A ulteriore garanzia di un'uniforme interpretazione e applicazione del d. c. negli stati membri, la Corte gode, a titolo pregiudiziale, di una competenza esclusiva a carattere non contenzioso, in base alla quale, su domanda delle giurisdizioni nazionali, essa interviene per interpretare le norme comunitarie o per controllare la validità degli atti delle istituzioni, con una sentenza che obbliga il giudice nazionale a uniformarsi alle sue statuizioni. L'esercizio di tale competenza, che appare la più tipicamente finalizzata all'obiettivo dell'integrazione giuridica dei vari ordinamenti nazionali, ha dato un notevole impulso alla costruzione comunitaria. Si è infatti instaurata una cooperazione tra i giudici nazionali e la Corte comunitaria che ha permesso a quest'ultima di formulare un'elaborazione estensiva della dottrina delle norme di effetto diretto (self-executing), consentendo in tal modo ai singoli soggetti nazionali d'invocare direttamente le disposizioni dei trattati a salvaguardia dei propri d., col risultato di costituire un ulteriore e più efficace presidio del d. c. che si è aggiunto a quello che i trattati affidano alla diligenza della Commissione e degli stati membri.
La Corte ha avuto altresì modo di riaffermare il primato del d. c. sul d. interno degli stati membri come principio fondamentale alla base del processo d'integrazione europea.

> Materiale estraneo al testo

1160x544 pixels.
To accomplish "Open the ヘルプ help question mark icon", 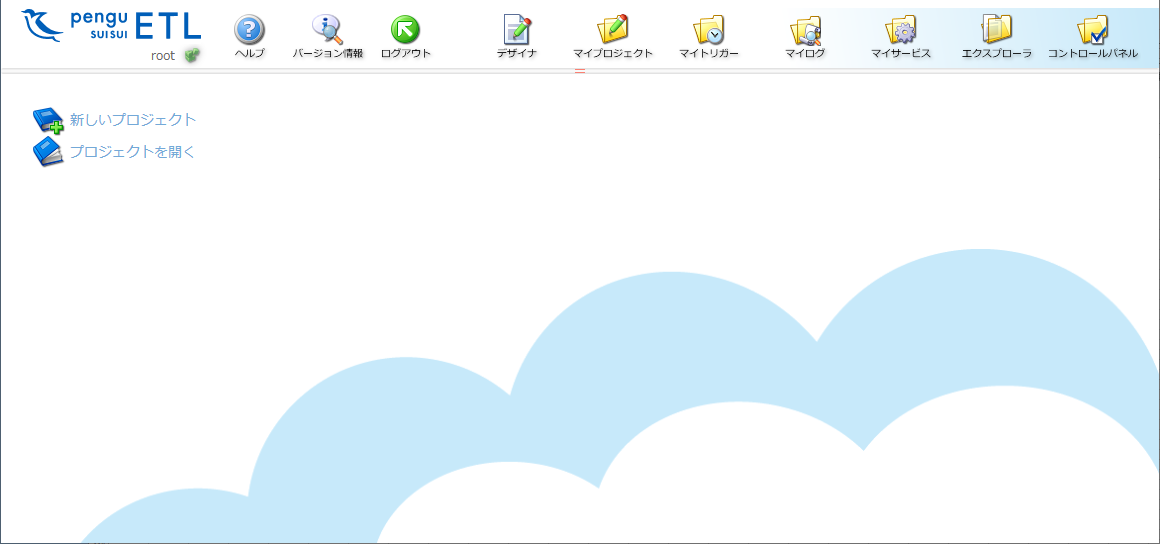I will tap(249, 30).
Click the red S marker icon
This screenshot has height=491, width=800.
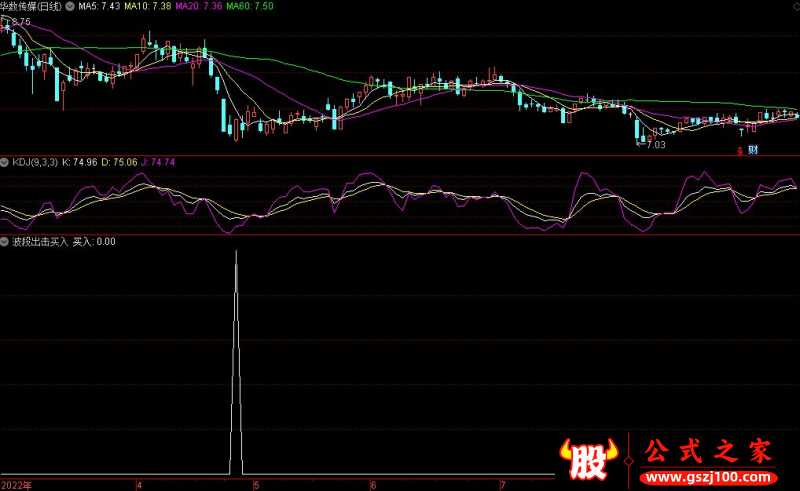coord(738,151)
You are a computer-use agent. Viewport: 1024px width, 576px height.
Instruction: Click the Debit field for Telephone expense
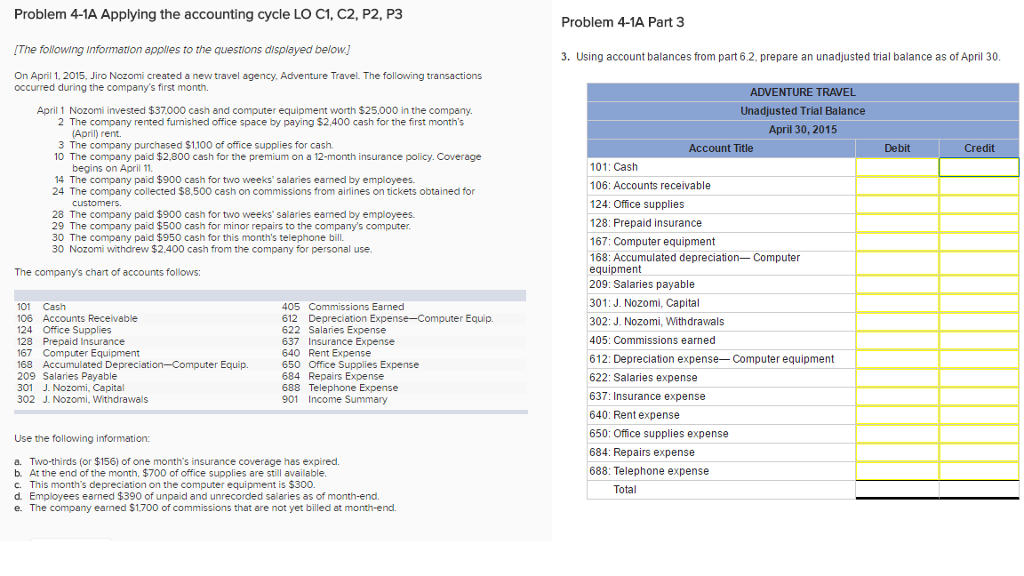pyautogui.click(x=897, y=471)
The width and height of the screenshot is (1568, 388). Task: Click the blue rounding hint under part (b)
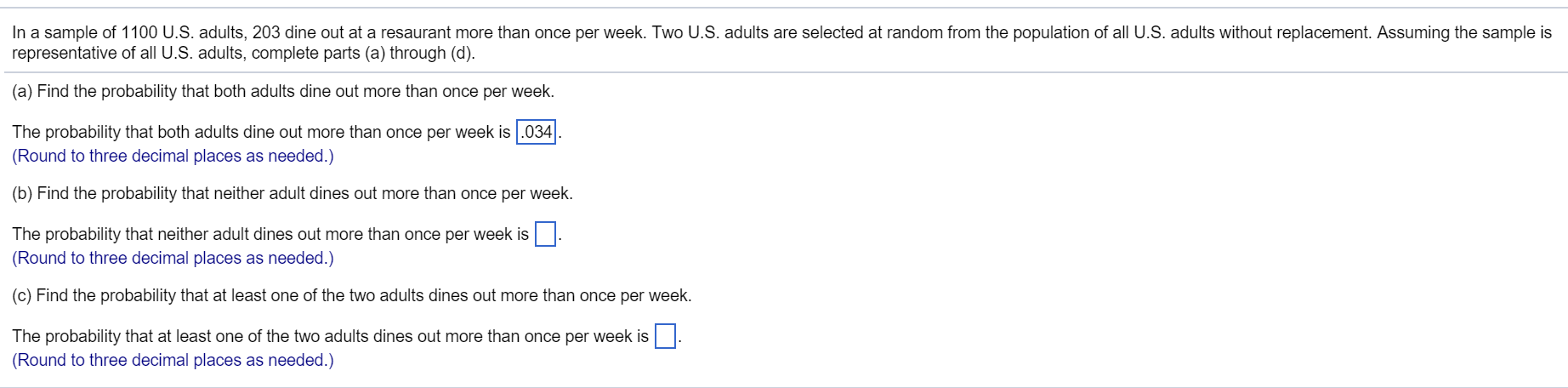click(x=173, y=258)
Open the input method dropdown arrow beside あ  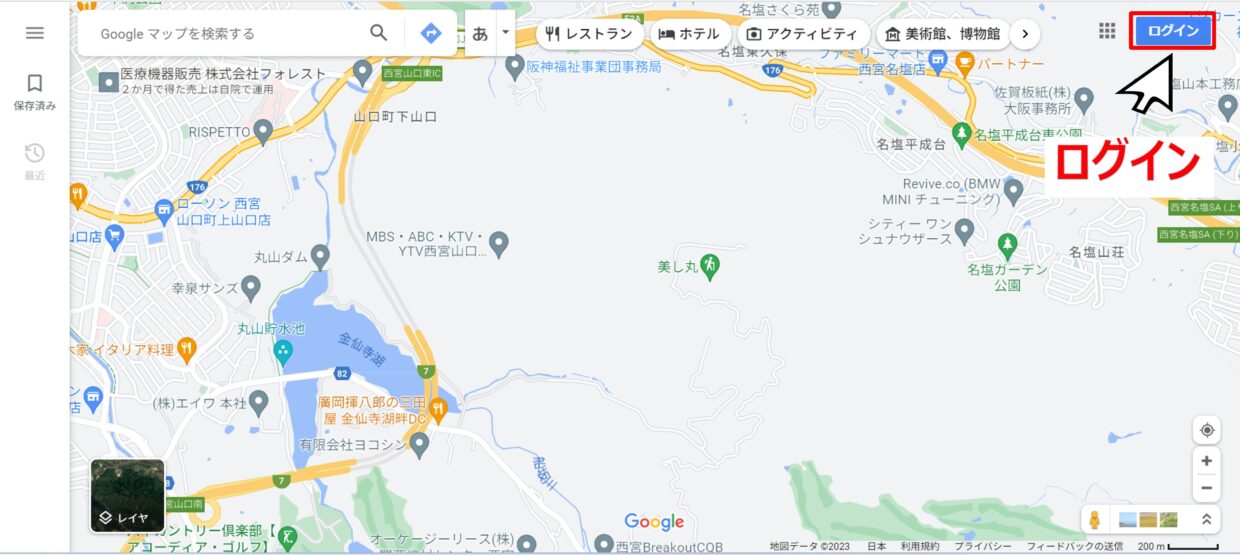click(x=505, y=32)
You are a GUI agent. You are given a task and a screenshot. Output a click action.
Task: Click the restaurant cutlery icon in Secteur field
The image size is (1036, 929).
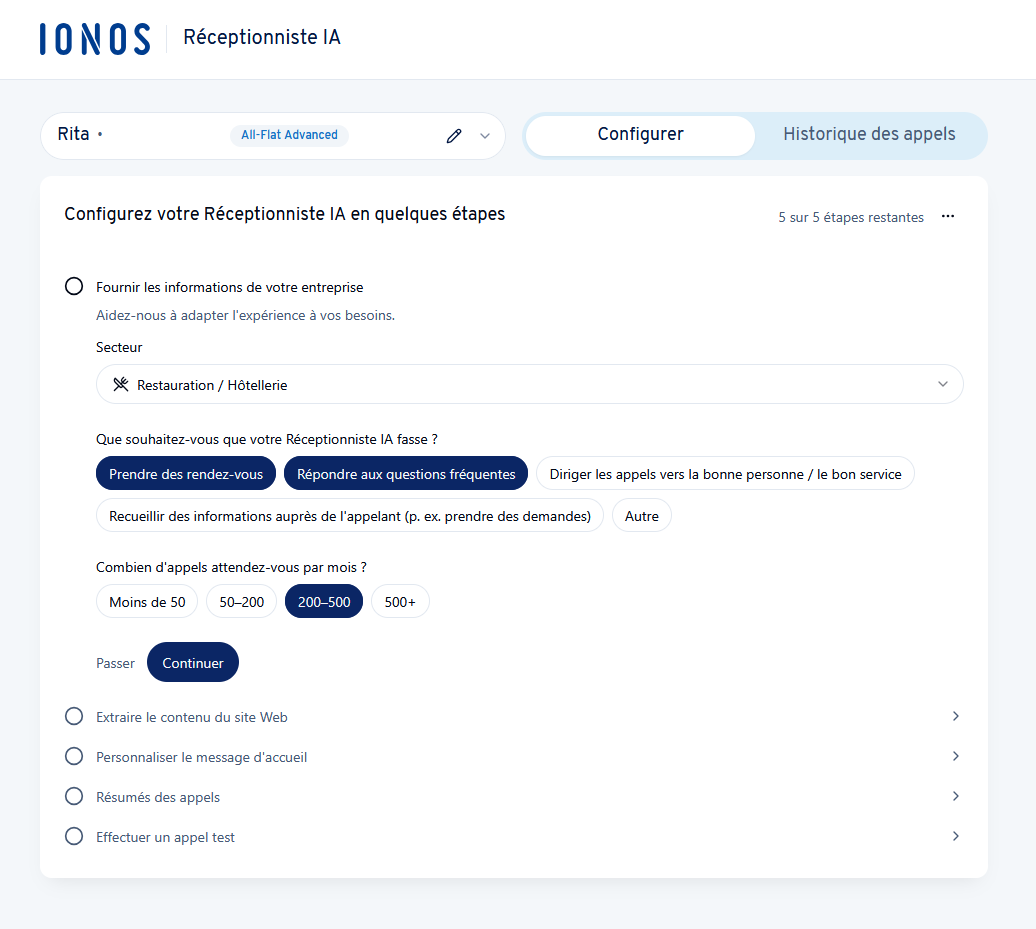121,385
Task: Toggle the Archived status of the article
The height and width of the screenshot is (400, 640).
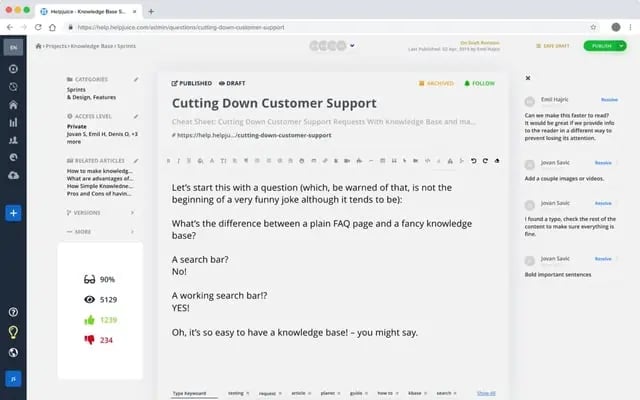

In conseguenza, nessuna efficacia può essere riconosciuta a una norma interna contrastante con una norma comunitaria; alla stessa conclusione è infine pervenuta, dopo un laborioso cammino, anche la nostra Corte Costituzionale (sentenza n. 170 dell'8 giugno 1984, ribadita e completata da altre sentenze successive e in particolare dalla sentenza 113/85). Pertanto, anche il sistema delle fonti del nostro ordinamento, come quello degli altri stati membri, risulta integrato dal d. c., il quale, grazie anche a un'accentuata tendenza alla ''comunitarizzazione'' di nuovi settori di attività prima riservati agli stati, è pervenuto a uno stadio di evoluzione di ''sovranazionalità'' che sembra irreversibilmente indirizzato verso un modello d'integrazione prefederale.